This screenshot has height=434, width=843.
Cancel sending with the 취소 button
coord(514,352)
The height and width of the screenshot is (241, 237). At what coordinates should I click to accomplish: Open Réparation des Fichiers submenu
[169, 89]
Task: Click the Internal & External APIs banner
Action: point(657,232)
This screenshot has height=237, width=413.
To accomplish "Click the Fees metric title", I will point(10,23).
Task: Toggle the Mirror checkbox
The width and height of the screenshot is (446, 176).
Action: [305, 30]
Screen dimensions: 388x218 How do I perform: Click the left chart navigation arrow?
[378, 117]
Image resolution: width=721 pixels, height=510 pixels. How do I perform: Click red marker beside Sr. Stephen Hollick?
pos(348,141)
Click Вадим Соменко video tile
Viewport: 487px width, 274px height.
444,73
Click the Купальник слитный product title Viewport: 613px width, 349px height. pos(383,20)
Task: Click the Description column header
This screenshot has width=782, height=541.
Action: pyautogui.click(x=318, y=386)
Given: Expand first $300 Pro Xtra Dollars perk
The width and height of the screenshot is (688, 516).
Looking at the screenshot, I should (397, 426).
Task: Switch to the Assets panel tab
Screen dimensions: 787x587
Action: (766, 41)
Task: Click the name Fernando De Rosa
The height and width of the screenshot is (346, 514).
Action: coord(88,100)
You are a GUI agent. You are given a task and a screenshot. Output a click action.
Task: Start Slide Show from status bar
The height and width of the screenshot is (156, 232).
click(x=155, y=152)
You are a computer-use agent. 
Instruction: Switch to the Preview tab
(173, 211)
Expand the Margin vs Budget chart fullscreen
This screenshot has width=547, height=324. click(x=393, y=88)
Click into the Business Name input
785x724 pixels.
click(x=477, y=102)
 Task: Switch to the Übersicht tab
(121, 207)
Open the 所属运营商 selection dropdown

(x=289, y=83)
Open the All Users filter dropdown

▬▬▬▬▬▬▬▬▬▬

Task directions → Where the string "agent" occurs in the data, return the whole line.

Response to this task →
You are a GUI agent. You are given a task and a screenshot. Output a click action.
You are a computer-use agent. 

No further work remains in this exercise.